Project · Water
Yachty
Maritime crew management — one source of truth across the fleet.
Essence
For the people who use it
Yacht operations run on a patchwork of spreadsheets, shared inboxes and cloud-drive folders. Certifications expire silently. Onboarding stalls because somebody never received a document. Payroll across multiple currencies and time zones turns into a monthly fire drill. Yachty replaces the patchwork with one place to keep crew data, run the operation and prove compliance.
Built for captains, crew managers, HR, fleet operators and the crew themselves, the platform covers the full lifecycle: recruitment, onboarding, compliance, leave, payroll, travel documents, budgets, reporting. Each role has the view it needs. Captains see crew availability and expiries; HR runs payroll; crew members upload their own documents and request their own leave.

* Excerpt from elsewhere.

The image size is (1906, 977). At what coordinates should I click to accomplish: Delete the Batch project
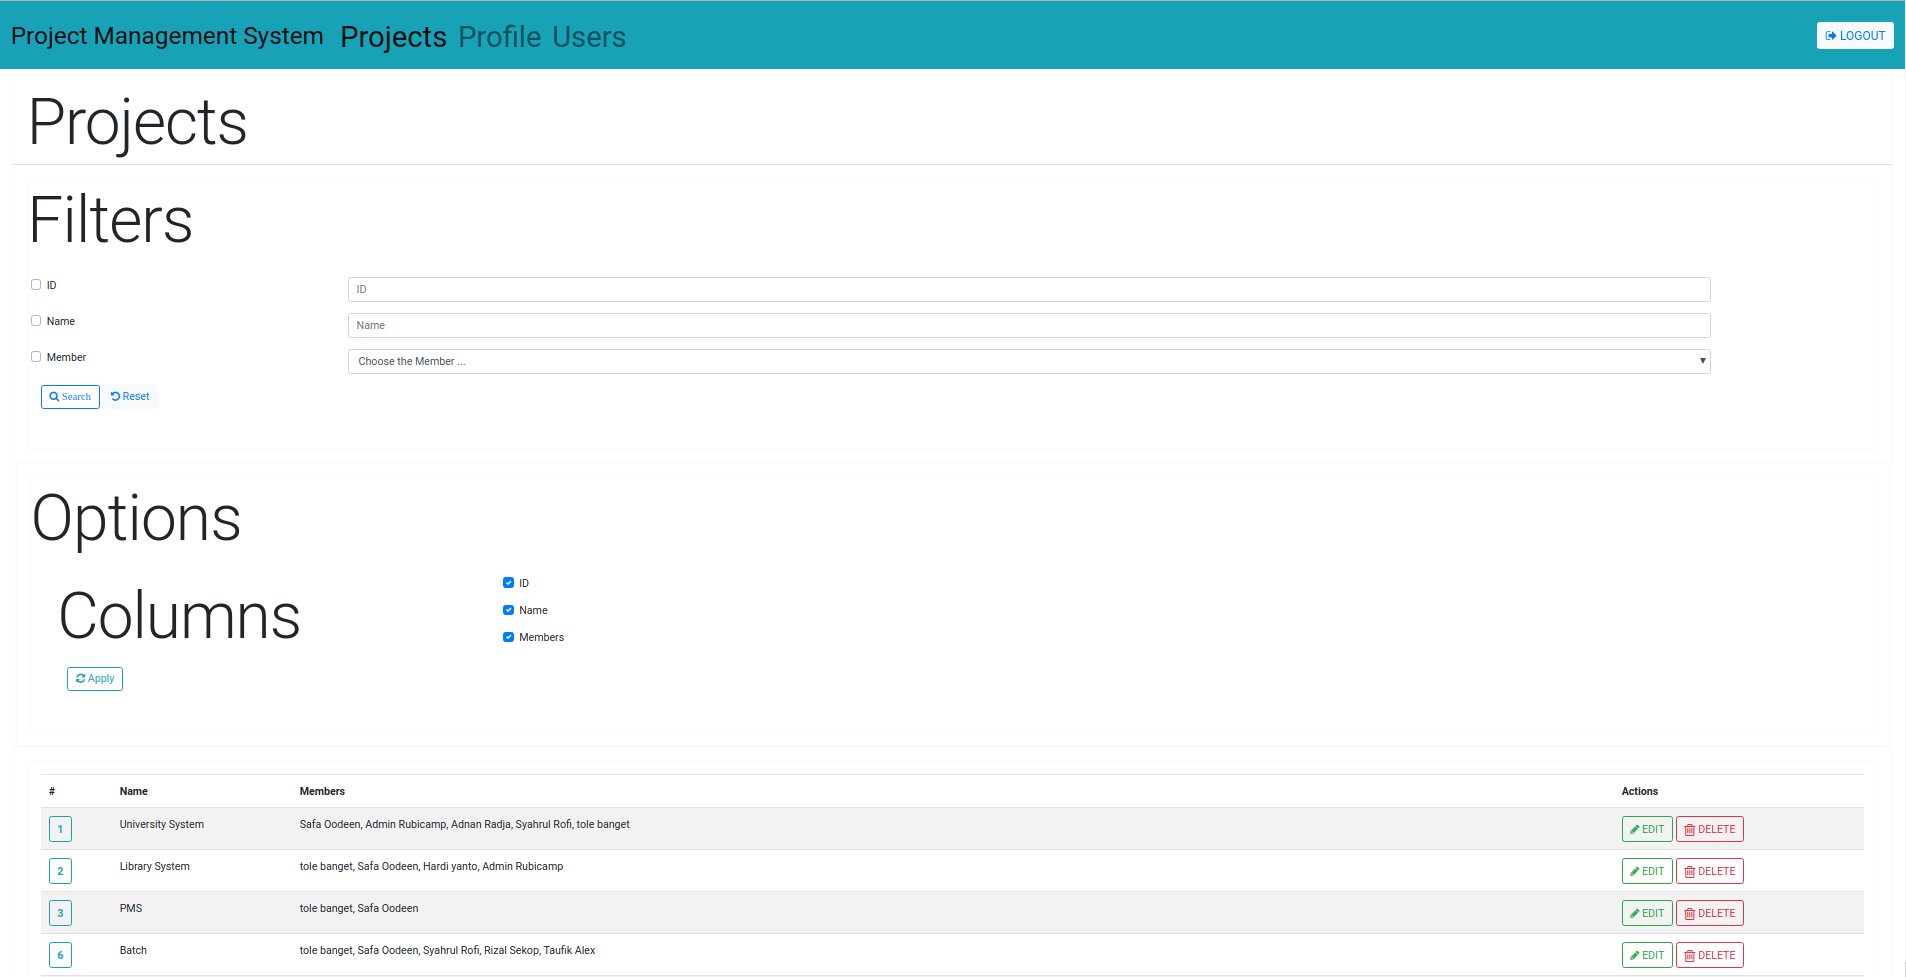tap(1709, 956)

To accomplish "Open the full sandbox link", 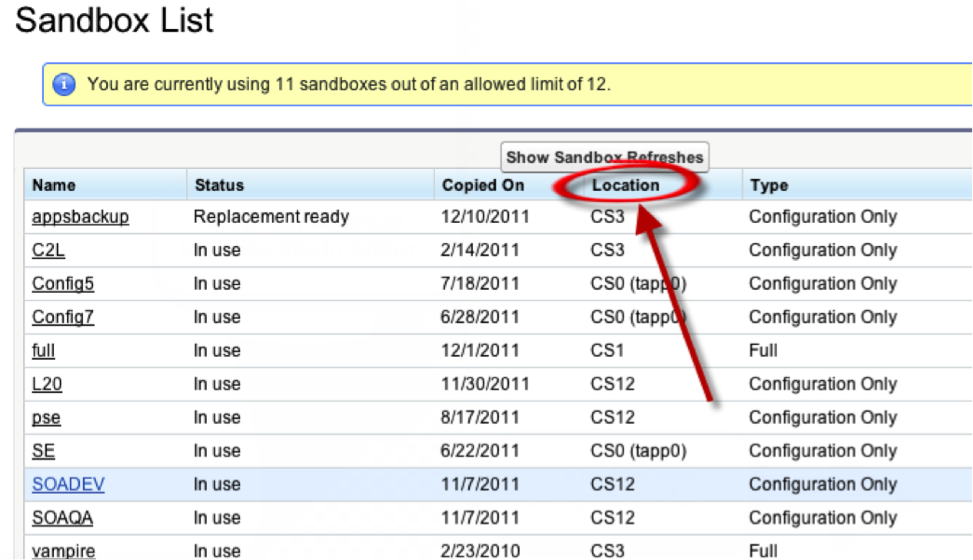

The vessel is the unit. A fleet operator with twelve yachts gets twelve isolated tenants without twelve databases. A new crew member joining a new vessel is a workflow, not a project plan.
- Crew lifecycle management — profiles, certifications, emergency contacts, documents, across multiple vessels.

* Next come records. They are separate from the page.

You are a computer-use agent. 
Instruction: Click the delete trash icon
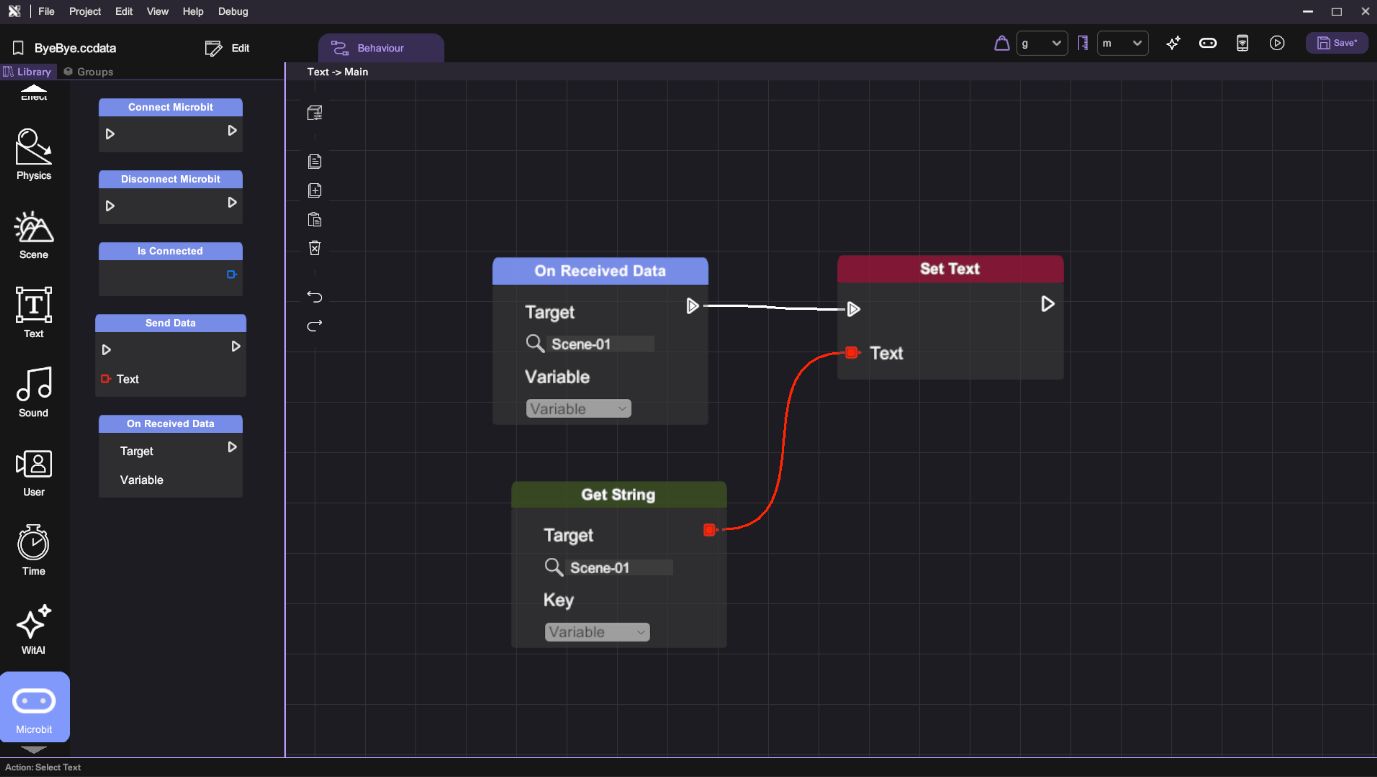314,248
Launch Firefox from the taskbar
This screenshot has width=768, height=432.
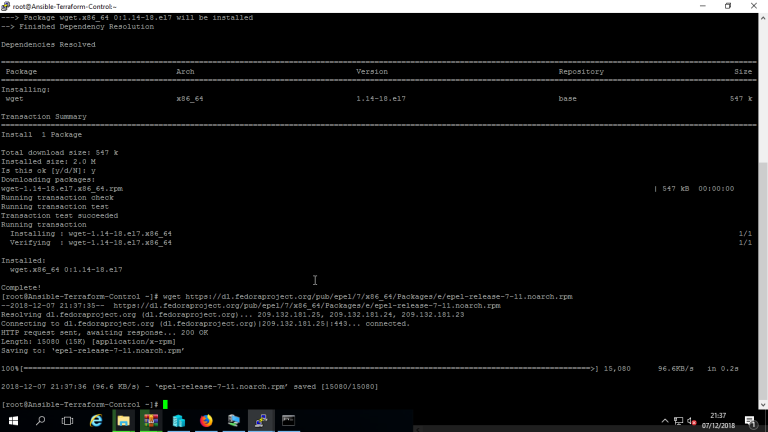pos(206,421)
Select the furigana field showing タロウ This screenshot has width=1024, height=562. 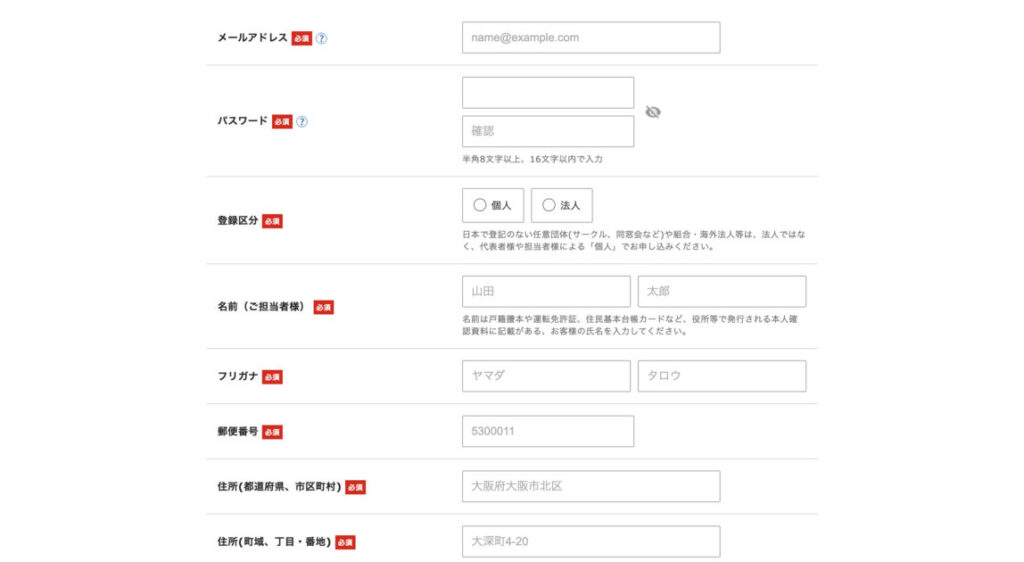[x=721, y=376]
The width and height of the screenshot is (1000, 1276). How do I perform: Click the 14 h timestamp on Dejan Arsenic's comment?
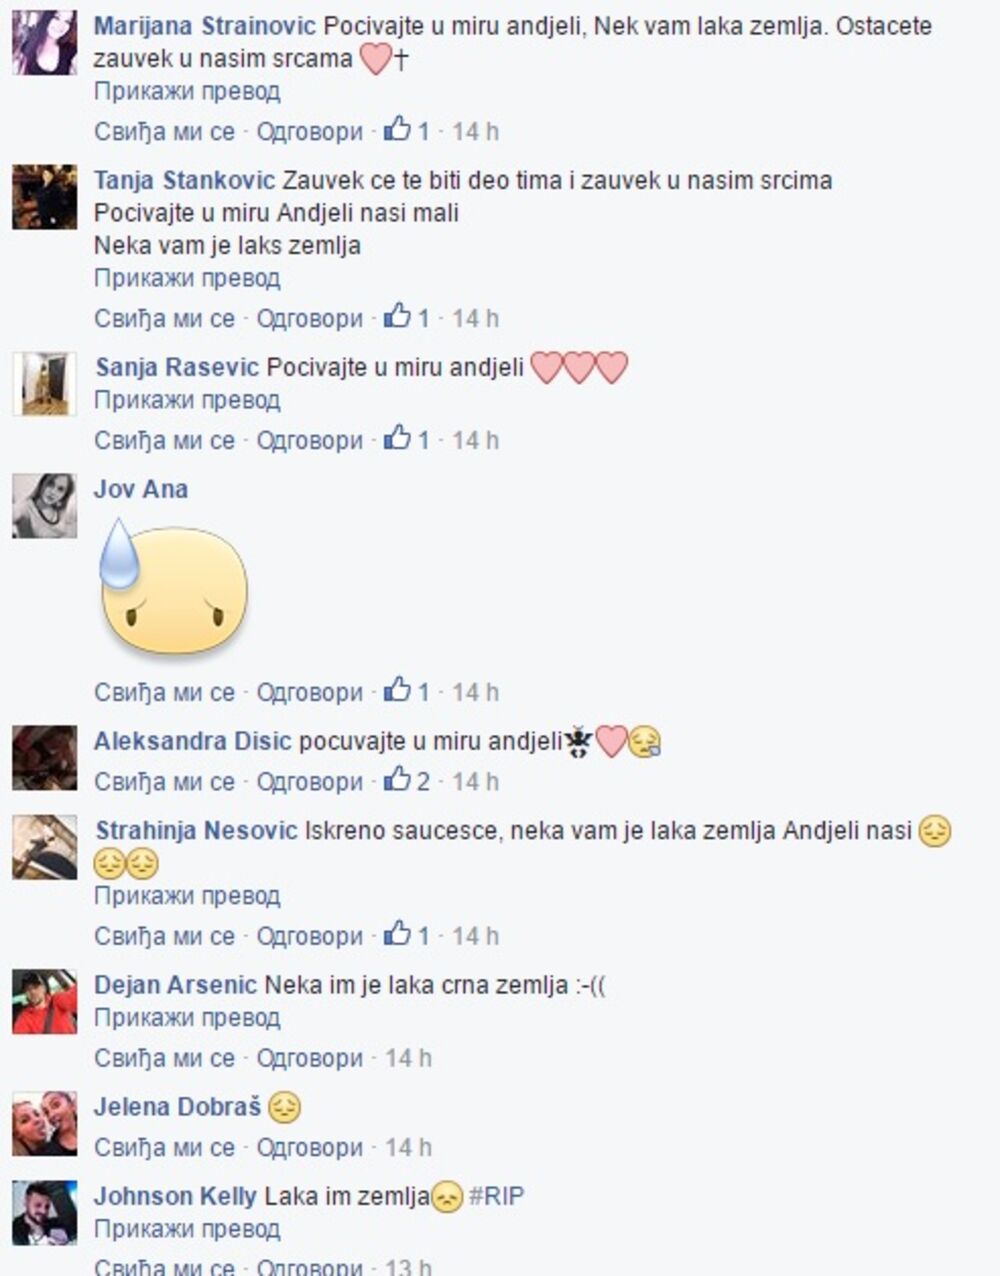coord(409,1058)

- Multi-step onboarding workflows that hold up sailing until compliance is finished.
- Leave & entitlements with request workflows, balance tracking, public-holiday calendars and rotation scheduling.
- Multi-currency monthly payroll — allowances, deductions, instant payslip generation.
- Travel-document handling — passport / visa MRZ parsing with expiry alerts and automatic compliance checks.
- Vessel-level budgets & expenses with variance reporting and category breakdowns.
- Vessel dashboards — crew availability, budget vs actual, expiry calendar.
- Role-based self-service portals — crew upload documents, request leave and view payslips; admins manage everything.
Construction
For the engineers
Stack
- API
- ASP.NET Core 10 Web API on .NET 10 · 60+ RESTful endpoints with OpenAPI
- Frontend
- Two Blazor WebAssembly 10 SPAs — Admin (operators) and Site (crew)
- Data access
- Dapper 2.1.66 — no EF Core, database-first
- Database
- SQL Server, idempotent schema scripts
- Auth
- JWT Bearer (24h + refresh) · BCrypt · Blazored.LocalStorage
- UI
- BootstrapBlazor 10.2.1 · Syncfusion Blazor 32.1.22 — grids, charts, rich text
- Document parsing
- TesseractOCR 5.5.1 · MRZ 1.2.0 for passport / visa parsing
- Testing
- Microsoft.Playwright 1.57 · NUnit · Bogus for test-data generation
Architecture
Layered monolith with clear seams. The API hosts controllers → services →
Dapper repositories → SQL Server. Yachty.Shared holds DTOs, domain models, lookup
entities and authentication contracts and is referenced by both Blazor SPAs as well as the API,
so any change to a shape ripples to both ends at compile time.
Central Package Management. Every dependency version lives in
Directory.Packages.Props. Five projects, one place to update — no drift between the
Admin SPA, Crew SPA, API, Shared and Tests projects.
Multi-vessel isolation by foreign key. Every core table — CrewMembers,
Employments, PayrollRuns, Expenses — carries a
VesselId. A twelve-yacht fleet operator gets twelve isolated tenants in one database
without per-tenant schema sprawl.
Strict soft delete and audit trail. Every entity carries IsDeleted
plus a four-column audit (CreatedAt, CreatedBy, UpdatedAt,
UpdatedBy). Nothing is destroyed; everything is attributed.
Database-first, idempotent SQL. Schema lives in a two-part DBSchema-Update.sql
— table definitions in part one, idempotent alters in part two. The same script can run against an
empty database or production without modification.
Notable details
- Repository pattern is mandatory — no Dapper calls outside the repository layer.
- Typed exception model (
ValidationException,NotFoundException) mapped to consistent HTTP responses. - Async/await throughout — no blocking calls in the request pipeline.
- CSharpier-enforced formatting after every build; warnings treated as errors.
- End-to-end tests with Playwright + NUnit; Bogus generates realistic crew data.
- Parameterised Dapper queries — SQL injection by construction not possible.
- CORS, HTTPS, BCrypt-hashed passwords, XSS protection inherited from Blazor.
- OCR + MRZ pipeline lifts passport data straight from a scan into the crew profile.
- Containerisable for Docker deployment; today runs on IIS / Kestrel.